Thursday, January 27, 2011

Fear

Yesterday, one of my worst fears was realized, only it wasn't by me but by another local mother. I do not know the mother personally, to be honest I don't even know her name, all I know is that she lived my worst nightmare and my heart broke into a million pieces for her and her loss.

At 2:30 yesterday, a soccer goal post fell on a little boy during recess and only hours later he was pronounced dead. This poor family woke up, most likely like any other day, got dressed and left for school and then the most tragic thing happened and this sweet child never came home again.

I have always had an intense fear of death and dying. Not necessarily my own death but losing those around me. When Jonathon leaves in the morning with Ava to take her to preschool I hold my breath and say a prayer that they return home to me safely. When I am not with Holden or even in the same room as him I worry that a freak accident will happen and something terrible will come to fruition. I check on my children at least 2 times a night (more with Holden because he actually still wakes up even more than twice) just to make sure they are okay. Is this a healthy way to live? Of course not. And while I would love to have every blog entry end with a "self-help, no-fail, solution" like the end to every episode of Full House or Saved by the Bell, I am afraid my desire to be more transparent as a "real" parent and person will leave this one unresolved.

I fear the worst and pray for the best but sometimes the fear is crippling and when tragedy strikes, like it did yesterday, it becomes heavily intensified. Because, even though it most likely won't happen and everyone will grow up healthy and happy and live long productive lives I can't help but worry because the reality is -- it does happen.

I don't think I can make my fears go away, the only thing I can really do is embrace every moment that I have with my family and work to live without regret -- a tall order I know. When Jonathon does something that irritates me, instead of snapping at him, I hold my impulsize tongue and think "would this be worth saying if this was the last thing I had the chance to tell him?" -- most of the time the answer is a big "NO!" except of course when he crunches his pretzels too loudly or shakes his Sprees in his hand over and over and over again before he tosses each, single, solitary little circle piece into his mouth --- those things just have to be brought to light.

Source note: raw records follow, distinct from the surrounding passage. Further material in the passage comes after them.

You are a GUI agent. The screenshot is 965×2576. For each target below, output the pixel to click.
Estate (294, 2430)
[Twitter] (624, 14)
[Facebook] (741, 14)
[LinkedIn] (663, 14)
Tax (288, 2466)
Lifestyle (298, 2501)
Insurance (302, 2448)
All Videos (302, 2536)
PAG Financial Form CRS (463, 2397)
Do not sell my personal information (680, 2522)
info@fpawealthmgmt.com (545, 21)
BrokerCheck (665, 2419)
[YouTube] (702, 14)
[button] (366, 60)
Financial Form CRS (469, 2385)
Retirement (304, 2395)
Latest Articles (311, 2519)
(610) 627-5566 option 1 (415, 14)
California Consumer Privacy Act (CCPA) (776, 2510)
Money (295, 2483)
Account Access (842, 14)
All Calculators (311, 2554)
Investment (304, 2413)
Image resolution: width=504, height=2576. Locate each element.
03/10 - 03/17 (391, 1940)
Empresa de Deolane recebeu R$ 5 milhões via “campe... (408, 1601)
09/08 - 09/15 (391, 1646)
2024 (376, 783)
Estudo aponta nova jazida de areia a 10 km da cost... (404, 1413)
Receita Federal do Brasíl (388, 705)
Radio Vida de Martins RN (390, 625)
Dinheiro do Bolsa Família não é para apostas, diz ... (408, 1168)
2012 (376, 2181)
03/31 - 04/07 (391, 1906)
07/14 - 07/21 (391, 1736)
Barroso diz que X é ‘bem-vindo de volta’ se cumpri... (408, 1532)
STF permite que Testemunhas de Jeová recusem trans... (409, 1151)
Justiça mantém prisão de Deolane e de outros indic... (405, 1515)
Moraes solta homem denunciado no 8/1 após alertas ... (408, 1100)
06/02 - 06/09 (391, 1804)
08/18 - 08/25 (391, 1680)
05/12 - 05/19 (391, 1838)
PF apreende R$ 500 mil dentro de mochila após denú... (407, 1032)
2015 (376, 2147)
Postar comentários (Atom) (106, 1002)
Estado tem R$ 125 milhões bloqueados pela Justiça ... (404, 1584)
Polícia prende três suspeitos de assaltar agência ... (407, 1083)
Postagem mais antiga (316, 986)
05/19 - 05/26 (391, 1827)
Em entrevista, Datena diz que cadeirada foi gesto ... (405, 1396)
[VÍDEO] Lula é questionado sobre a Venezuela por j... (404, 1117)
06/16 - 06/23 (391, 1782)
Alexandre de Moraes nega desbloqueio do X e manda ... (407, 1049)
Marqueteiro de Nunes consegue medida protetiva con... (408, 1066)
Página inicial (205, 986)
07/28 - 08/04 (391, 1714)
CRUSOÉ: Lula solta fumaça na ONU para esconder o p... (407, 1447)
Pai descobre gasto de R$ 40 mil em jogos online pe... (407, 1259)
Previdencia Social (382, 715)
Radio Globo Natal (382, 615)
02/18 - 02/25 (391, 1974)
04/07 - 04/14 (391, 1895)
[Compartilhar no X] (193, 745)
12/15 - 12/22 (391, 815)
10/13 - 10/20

And when Ava makes a giant pile of everything she can possibly pull out of her room in order to make her own home in the living room I try to just enjoy watching her create and be the little girl I love instead of feel frustration that the just cleaned room is now in a state of chaos. This is difficult at times because, since I don't want to say anything I might regret I also don't do a great job of disciplining. This means the "you can get it out as long as you put it away" rule almost always ends in "okay, well, if you just read a book to your brother I will clean it up."

Then there is Holden's sleep pattern or lack there of. I could easily be frustrated with the fact that I haven't slept for more than 5 straight hours in over a year and that it is actually more like every 3 hours... but I love and appreciate every extra hug and cuddle I get.. even into those wee hours of the night. Now, don't get me wrong, a few inappropriate words have been said and a tantrum or two have been thrown on my walk to his room at 2am but I have never left his bedside wishing I hadn't spent those few extra minutes with him.

I wish my fears were limited to the ones I had when I was 6. I wish my biggest concern was a monster in my closet or a scary creature that had taken up residence under my bed. Unfortunately I still have the big imagination I did when I was that age but now it is now filled with all the worst case scenarios of a much bigger, scary world with greater consequences than an eaten dolly.

My heart will continue to ache for the mother of the young boy that passed away yesterday. I can only thank God that Ava came home from school yesterday. That Jonathon made it home safely from work and that Holden only got a bruise or two instead of something worse when he fell from the second story of Barbie's mansion.

I plan to keep this post the last of the "less than light-hearted" but this was weighing heavy on my heart today so I decided to put it in my new shiny diary (blog).